Table of Contents
What is DPDK?
DPDK, or Data Plane Development Kit, is a powerful tool designed to enhance the performance of network applications by providing a streamlined framework for data plane operations. Essentially, it allows for the direct mapping of packets from network cards to user space, bypassing the kernel to achieve faster processing speeds. This capability is crucial for companies aiming to build efficient networking applications, such as virtualized services. In this context, VPP (Vector Packet Processing) operates in user space and often uses DPDK as a method for packet input, acting as an application that leverages DPDK’s capabilities for packet processing.
Why Do We Need DPDK?
DPDK (Data Plane Development Kit) is essential for accelerating packet processing on multi-core CPUs, enabling the creation of faster and more efficient networking applications. By offering a robust programming framework, DPDK empowers developers to handle high-speed data traffic effectively, making it a critical tool in high-performance environments like telecommunications and data centers.
Advantages of DPDK
DPDK is renowned for its robust features that cater to high-performance networking needs:
- User-Space Packet Processing: By executing operations in user space, DPDK reduces latency and boosts throughput, avoiding the overhead of kernel space
- Poll Mode Drivers (PMDs): These drivers continuously poll network interfaces for incoming packets, enhancing performance by eliminating the need for interrupts.

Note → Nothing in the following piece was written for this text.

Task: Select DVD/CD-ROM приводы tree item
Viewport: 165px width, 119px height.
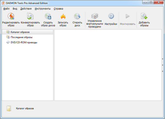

- Advanced Memory Management: DPDK includes mechanisms for efficient memory management, such as large memory pages and memory pools, optimizing buffer allocation, and deallocation.
- Multicore Scalability: Designed to exploit multicore architectures, DPDK allows parallel processing across multiple cores, significantly increasing performance.
- Support for Multiple NICs: It supports various vendor network interface cards, ensuring adaptability across different environments.
- Flexible Packet Processing Framework: DPDK provides libraries for both stateless and stateful packet processing, enabling the development of custom networking applications
- High Throughput and Low Latency: Focused on performance optimization, DPDK achieves high throughput rates while minimizing latency, essential for telecom and cloud services.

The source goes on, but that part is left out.